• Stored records
BEGIN

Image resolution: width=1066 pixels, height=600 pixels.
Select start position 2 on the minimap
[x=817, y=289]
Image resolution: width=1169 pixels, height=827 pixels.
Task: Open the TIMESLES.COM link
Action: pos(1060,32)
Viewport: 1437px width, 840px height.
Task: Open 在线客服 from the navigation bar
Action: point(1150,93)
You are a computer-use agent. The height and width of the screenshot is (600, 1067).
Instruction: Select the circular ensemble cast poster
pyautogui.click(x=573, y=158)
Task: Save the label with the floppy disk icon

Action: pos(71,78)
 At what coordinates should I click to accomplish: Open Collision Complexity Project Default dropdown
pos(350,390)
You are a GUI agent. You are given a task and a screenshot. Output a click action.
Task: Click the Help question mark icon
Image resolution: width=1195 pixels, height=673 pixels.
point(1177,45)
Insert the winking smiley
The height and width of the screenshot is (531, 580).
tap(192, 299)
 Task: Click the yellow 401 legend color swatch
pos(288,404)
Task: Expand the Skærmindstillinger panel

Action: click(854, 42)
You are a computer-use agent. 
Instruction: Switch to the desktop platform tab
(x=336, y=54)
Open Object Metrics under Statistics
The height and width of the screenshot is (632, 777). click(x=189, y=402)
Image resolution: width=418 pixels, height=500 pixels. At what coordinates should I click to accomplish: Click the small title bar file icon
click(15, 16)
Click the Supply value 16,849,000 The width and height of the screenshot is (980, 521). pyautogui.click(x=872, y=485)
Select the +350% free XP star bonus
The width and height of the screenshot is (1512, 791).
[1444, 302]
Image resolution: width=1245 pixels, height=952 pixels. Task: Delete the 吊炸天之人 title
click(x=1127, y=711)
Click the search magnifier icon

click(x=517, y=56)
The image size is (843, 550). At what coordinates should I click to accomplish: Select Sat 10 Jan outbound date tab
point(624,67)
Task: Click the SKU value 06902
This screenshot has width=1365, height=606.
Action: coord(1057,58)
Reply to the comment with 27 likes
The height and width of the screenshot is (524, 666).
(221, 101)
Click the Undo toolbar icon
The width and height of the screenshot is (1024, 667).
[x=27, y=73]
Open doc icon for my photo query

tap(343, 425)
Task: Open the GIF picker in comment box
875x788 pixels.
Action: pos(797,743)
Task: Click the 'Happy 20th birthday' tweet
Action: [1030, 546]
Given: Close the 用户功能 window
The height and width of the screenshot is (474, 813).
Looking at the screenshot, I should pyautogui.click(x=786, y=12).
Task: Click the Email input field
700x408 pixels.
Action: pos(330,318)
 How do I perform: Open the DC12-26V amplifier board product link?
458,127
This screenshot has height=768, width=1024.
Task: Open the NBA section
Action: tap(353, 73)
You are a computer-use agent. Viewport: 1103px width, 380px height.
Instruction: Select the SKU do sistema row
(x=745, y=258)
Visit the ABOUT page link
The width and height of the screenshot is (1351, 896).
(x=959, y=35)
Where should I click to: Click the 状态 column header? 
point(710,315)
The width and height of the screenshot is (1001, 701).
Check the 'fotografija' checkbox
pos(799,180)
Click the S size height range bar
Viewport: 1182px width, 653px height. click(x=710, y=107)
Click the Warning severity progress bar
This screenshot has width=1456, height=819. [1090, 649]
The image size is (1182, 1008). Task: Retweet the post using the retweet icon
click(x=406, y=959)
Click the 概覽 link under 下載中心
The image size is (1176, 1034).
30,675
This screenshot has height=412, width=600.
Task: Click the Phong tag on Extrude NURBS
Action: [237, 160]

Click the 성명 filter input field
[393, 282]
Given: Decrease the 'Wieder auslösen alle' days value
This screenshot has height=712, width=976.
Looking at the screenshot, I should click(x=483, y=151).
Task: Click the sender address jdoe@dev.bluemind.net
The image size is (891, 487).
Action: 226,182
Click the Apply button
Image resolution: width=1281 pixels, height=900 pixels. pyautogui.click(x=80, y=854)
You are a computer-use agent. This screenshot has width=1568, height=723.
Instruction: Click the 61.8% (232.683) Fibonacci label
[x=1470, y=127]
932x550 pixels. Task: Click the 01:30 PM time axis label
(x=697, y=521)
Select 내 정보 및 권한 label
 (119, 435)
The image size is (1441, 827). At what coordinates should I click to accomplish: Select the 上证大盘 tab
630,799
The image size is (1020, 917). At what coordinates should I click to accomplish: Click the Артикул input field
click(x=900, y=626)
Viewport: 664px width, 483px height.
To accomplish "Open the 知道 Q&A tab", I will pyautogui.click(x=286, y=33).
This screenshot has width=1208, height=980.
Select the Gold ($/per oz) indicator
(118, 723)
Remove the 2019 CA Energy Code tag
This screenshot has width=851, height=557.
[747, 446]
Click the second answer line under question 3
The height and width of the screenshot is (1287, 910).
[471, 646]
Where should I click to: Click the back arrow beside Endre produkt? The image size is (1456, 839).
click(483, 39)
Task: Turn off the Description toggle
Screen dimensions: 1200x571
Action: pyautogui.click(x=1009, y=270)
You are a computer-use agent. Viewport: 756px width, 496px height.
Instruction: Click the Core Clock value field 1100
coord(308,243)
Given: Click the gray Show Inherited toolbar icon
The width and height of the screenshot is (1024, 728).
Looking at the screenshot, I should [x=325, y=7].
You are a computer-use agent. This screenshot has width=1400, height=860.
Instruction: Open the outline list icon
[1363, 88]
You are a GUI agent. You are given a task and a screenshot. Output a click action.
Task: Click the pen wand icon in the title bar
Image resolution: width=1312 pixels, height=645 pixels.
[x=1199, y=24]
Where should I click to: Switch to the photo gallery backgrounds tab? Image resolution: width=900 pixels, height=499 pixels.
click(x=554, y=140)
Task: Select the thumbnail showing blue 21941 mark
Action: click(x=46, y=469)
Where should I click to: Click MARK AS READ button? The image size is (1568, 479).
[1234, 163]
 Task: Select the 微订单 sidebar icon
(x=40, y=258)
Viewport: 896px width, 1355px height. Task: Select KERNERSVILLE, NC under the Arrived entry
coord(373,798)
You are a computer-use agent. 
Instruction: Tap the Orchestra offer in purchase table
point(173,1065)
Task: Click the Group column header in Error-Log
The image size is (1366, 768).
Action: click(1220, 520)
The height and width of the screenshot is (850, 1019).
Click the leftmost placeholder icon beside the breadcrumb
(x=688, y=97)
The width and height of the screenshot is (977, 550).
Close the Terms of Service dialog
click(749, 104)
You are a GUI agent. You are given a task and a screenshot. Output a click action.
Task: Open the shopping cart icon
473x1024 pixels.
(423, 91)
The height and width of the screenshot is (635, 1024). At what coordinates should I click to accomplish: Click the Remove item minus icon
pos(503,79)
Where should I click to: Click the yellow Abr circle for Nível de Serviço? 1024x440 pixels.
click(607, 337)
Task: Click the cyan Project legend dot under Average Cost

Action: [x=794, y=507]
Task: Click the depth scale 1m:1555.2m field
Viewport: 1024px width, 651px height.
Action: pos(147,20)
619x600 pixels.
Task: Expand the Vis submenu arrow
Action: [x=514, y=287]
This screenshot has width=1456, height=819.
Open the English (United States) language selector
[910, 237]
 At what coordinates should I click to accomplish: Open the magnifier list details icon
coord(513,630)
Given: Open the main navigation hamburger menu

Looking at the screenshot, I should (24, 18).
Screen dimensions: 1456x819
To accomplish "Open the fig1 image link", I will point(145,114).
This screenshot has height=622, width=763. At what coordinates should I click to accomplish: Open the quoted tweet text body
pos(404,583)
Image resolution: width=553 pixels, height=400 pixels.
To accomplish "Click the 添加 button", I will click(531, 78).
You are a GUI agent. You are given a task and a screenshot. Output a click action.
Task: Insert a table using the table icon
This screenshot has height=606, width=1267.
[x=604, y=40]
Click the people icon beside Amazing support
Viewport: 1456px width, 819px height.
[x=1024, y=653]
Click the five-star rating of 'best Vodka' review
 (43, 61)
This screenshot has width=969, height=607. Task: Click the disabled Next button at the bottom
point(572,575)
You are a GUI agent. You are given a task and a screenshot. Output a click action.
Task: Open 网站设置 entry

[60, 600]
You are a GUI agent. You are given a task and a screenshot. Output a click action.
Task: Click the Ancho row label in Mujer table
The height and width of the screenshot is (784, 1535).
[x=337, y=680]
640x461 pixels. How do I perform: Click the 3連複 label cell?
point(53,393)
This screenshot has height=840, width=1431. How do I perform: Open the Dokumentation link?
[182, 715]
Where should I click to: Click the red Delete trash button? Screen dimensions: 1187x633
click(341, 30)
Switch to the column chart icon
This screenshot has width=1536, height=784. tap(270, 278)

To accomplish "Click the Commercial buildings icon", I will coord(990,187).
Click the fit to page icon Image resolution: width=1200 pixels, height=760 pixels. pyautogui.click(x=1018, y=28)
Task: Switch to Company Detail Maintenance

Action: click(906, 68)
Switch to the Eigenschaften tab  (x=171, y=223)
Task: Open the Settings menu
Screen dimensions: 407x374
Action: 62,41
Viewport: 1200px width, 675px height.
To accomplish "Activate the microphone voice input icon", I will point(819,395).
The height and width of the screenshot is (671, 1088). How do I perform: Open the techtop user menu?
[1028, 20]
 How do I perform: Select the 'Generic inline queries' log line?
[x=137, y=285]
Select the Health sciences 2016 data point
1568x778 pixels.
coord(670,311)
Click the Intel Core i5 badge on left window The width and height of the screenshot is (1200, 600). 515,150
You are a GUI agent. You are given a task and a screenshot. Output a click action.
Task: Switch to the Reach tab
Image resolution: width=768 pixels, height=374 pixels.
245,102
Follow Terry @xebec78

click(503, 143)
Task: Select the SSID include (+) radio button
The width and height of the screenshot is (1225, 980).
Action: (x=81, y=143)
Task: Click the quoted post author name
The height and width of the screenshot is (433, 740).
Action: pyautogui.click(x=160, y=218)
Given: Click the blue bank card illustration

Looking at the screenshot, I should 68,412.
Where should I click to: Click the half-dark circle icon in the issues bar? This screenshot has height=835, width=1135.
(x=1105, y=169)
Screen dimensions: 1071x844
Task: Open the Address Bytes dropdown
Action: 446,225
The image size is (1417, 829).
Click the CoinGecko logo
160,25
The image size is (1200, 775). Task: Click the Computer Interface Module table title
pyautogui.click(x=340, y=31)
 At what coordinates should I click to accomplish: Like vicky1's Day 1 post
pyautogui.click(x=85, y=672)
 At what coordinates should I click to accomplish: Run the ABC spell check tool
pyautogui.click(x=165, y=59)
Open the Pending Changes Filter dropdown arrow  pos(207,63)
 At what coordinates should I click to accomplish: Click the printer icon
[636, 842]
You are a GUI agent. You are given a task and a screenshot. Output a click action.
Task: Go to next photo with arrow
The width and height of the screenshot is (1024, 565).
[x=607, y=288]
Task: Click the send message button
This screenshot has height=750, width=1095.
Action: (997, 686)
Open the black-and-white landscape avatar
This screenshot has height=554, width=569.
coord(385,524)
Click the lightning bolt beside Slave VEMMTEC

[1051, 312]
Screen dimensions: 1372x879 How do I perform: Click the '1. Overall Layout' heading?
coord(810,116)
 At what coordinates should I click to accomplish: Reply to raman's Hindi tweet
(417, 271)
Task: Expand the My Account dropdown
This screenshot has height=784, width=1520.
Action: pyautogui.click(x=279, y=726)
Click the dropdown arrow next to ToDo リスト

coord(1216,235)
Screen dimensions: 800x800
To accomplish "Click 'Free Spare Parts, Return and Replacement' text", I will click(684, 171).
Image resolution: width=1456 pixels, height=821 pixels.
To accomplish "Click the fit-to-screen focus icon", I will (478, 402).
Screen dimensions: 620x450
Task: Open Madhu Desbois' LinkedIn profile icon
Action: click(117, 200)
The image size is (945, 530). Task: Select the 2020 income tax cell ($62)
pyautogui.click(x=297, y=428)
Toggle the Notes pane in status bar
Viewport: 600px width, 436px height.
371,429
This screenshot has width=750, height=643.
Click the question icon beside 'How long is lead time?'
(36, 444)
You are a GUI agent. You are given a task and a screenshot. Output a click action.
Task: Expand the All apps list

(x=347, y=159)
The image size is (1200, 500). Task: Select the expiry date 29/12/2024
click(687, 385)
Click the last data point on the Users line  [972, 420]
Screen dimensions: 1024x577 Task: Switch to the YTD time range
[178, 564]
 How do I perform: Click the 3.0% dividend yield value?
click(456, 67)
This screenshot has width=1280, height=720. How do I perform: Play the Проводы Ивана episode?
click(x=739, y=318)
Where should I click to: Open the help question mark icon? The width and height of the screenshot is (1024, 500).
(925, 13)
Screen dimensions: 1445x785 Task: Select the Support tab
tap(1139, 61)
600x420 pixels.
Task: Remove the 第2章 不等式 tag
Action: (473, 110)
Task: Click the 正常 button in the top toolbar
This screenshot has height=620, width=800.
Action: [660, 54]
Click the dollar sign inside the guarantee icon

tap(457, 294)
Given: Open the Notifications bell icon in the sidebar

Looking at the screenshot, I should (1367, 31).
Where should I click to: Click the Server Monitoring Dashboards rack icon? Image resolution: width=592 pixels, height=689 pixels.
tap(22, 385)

END

• Description of the task
Only the lines from the beginning of the data above through the line containing "Click the Undo toolbar icon" should be repeated, exactly as they appear.

• Your solution
Image resolution: width=1066 pixels, height=600 pixels.
Select start position 2 on the minimap
[x=817, y=289]
Image resolution: width=1169 pixels, height=827 pixels.
Task: Open the TIMESLES.COM link
Action: pos(1060,32)
Viewport: 1437px width, 840px height.
Task: Open 在线客服 from the navigation bar
Action: point(1150,93)
You are a computer-use agent. The height and width of the screenshot is (600, 1067).
Instruction: Select the circular ensemble cast poster
pyautogui.click(x=573, y=158)
Task: Save the label with the floppy disk icon

Action: pos(71,78)
 At what coordinates should I click to accomplish: Open Collision Complexity Project Default dropdown
pos(350,390)
You are a GUI agent. You are given a task and a screenshot. Output a click action.
Task: Click the Help question mark icon
Image resolution: width=1195 pixels, height=673 pixels.
point(1177,45)
Insert the winking smiley
The height and width of the screenshot is (531, 580).
tap(192, 299)
 Task: Click the yellow 401 legend color swatch
pos(288,404)
Task: Expand the Skærmindstillinger panel

Action: click(854, 42)
You are a computer-use agent. 
Instruction: Switch to the desktop platform tab
(x=336, y=54)
Open Object Metrics under Statistics
The height and width of the screenshot is (632, 777). click(x=189, y=402)
Image resolution: width=418 pixels, height=500 pixels. At what coordinates should I click to accomplish: Click the small title bar file icon
click(15, 16)
Click the Supply value 16,849,000 The width and height of the screenshot is (980, 521). pyautogui.click(x=872, y=485)
Select the +350% free XP star bonus
The width and height of the screenshot is (1512, 791).
[1444, 302]
Image resolution: width=1245 pixels, height=952 pixels. Task: Delete the 吊炸天之人 title
click(x=1127, y=711)
Click the search magnifier icon

click(x=517, y=56)
The image size is (843, 550). At what coordinates should I click to accomplish: Select Sat 10 Jan outbound date tab
point(624,67)
Task: Click the SKU value 06902
This screenshot has width=1365, height=606.
Action: coord(1057,58)
Reply to the comment with 27 likes
The height and width of the screenshot is (524, 666).
(221, 101)
Click the Undo toolbar icon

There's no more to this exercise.